До станции Томск-2, дошел, когда уже близились сумерки. Я все думал, как добраться до места, куда направлялся — на первое время я решил укрыться в квартире своего тренера Генриха Булакина и его жены Софьи. Что-то подсказывало мне, что они меня не выдадут. Кроме того, другого места поблизости не было. Наверняка, искать беглеца прежде всего начали бы в квартире брата. Идти по городу в ободранной одежде, из-под которой выглядывала пижама дурдома, было рискованно.

Мне повезло. На подходе к станции я увидел вагоны, стоящие на запасном пути. Из них доносились говор и песни. Очевидно, приезжие крестьяне привезли в них на рынок товар. Возле одного из вагонов притулилась захудалая лошадка, которую не успели еще распрячь из саней, и жевала брошенное перед ней сено. Я тихонько отвязал ее, сел в сани, прикрыл свою одежду лежавшей в них рогожкой и медленно поехал.

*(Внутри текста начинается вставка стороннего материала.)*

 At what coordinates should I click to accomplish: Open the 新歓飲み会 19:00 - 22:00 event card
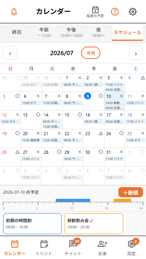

Оказавшись на дороге, начал погонять лошадь сильнее и въехал в город, не вызвав никаких подозрений. Случайные собаки лениво облаивали меня и мою клячу, немного прибавляя нам ходу. Софа встретила меня на пороге. Булакины были потрясены моим изможденным видом и больничной одеждой, но приняли под свою крышу, когда я рассказал им о своих мытарствах.

Следующие несколько недель я провел поправляя, как мог, свое здоровье. Помогали друзья. Но были и такие, кто полагал, что мой случай требует пристального внимания властей. Среди них — моя бывшая тренерша, муж которой работал в КГБ. Она очень переживала, когда я в свое время ушел от нее к другому тренеру, и открыто говорила по всему городу, что я насмехаюсь над советскими законами, что никакой я не больной и меня надо переосвидетельствовать и упрятать либо в дурдом, либо в тюрьму.

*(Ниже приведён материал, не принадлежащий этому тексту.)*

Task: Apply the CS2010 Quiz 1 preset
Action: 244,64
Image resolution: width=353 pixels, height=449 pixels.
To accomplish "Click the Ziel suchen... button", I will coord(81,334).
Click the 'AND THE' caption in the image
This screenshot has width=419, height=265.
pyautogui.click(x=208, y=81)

Я находился в состоянии неопределенности, положение было в лучшем случае полулегальным. К счастью, администрация психлечебницы, несшая ответственность за меня как беглеца, была заинтересована уладить ситуацию. Слава богу, стояли хрущевские времена и сетка, которую потом поставил против диссидентов Брежнев, имела еще сравнительно крупные ячейки, особенно у нас, в Сибири. Моего брата уговорили подписать поручительство, сняв тем самым всякую ответственность с лечебницы. Стало очевидным, что теперь, после освобождения и выписки, психиатрическая машина поставила меня на простой поток, не делая особого акцента на содержании бредовых фантазий своего пациента. Главврач, передавший меня под ответственность брату, после того как попытки разыскать меня оказались безуспешными, сказал прямо: «Ваш брат или сумасшедший, или симулянт. Так или иначе, мы с ним еще увидимся. Но пока он — на вашей ответственности».

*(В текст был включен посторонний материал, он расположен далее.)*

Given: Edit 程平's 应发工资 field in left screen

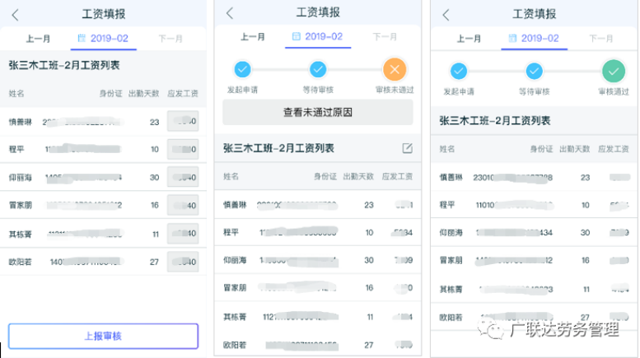Looking at the screenshot, I should coord(182,150).
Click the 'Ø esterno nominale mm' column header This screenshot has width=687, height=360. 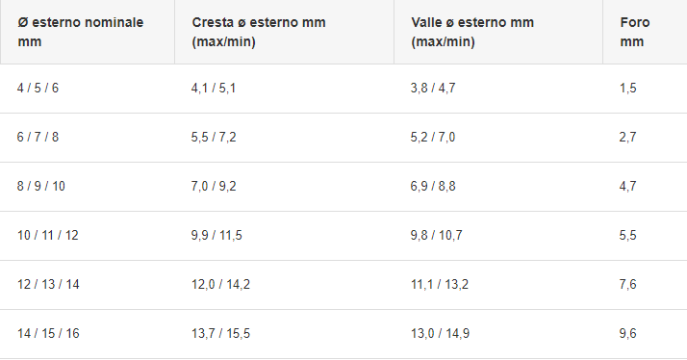click(x=81, y=32)
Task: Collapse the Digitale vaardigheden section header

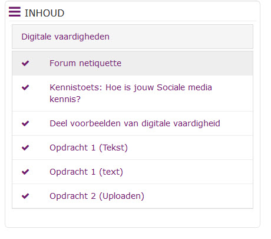Action: 133,37
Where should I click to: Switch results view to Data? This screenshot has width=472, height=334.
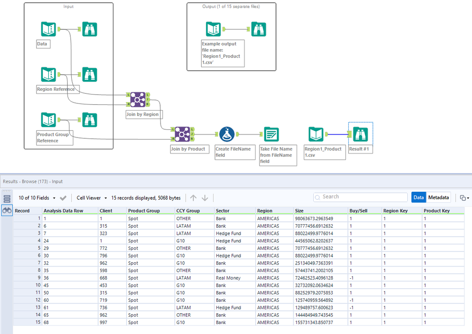(x=418, y=197)
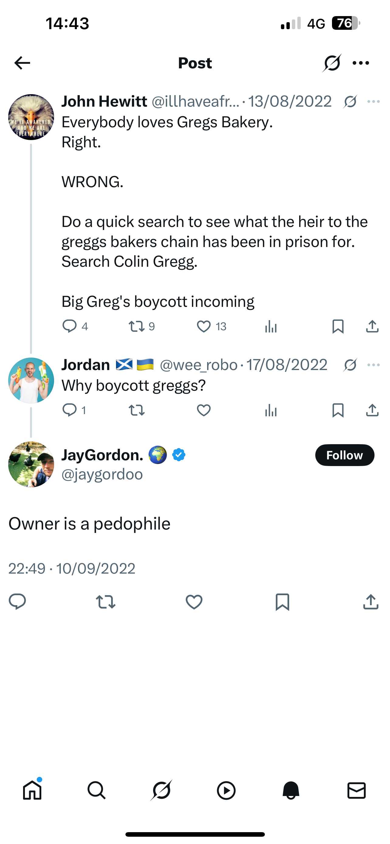This screenshot has height=844, width=390.
Task: Open more options for John Hewitt's post
Action: 373,102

Решение поручиться за меня, вероятно, нелегко далось моему брату. Натвори я еще чего-нибудь, мог пострадать и он сам. Но если Володя и сомневался в чем-то, он не подавал виду. Теперь я мог получить свои гражданские документы и найти работу. Вскоре, я устроился физруком в санатории за городом, благо, у меня остались характеристики с прежних работ. Однако пребывание в Томске становилось попросту опасным, повсюду были рассеяны следы моей тайной авантюры, заставлявшие задуматься о будущем самым серьезным образом. Я не смог бы поступить ни в один университет, ни на какую работу, требующую самой минимальной проверки. Малейшая засветка выдала бы с головой. Как пообещал брату главврач Томской психбольницы, он меня вскоре увидел бы опять. А если не он, то, может быть, даже профессор Гольденберг. И на этот раз не удалось бы так просто открутиться. Но на тот момент я был свободен, с документами, мог уехать, и этого было уже достаточно. Свежевыданный паспорт давал возможность поселиться в любом месте страны — возможность, предоставляемую большинству простых советских граждан один раз в жизни.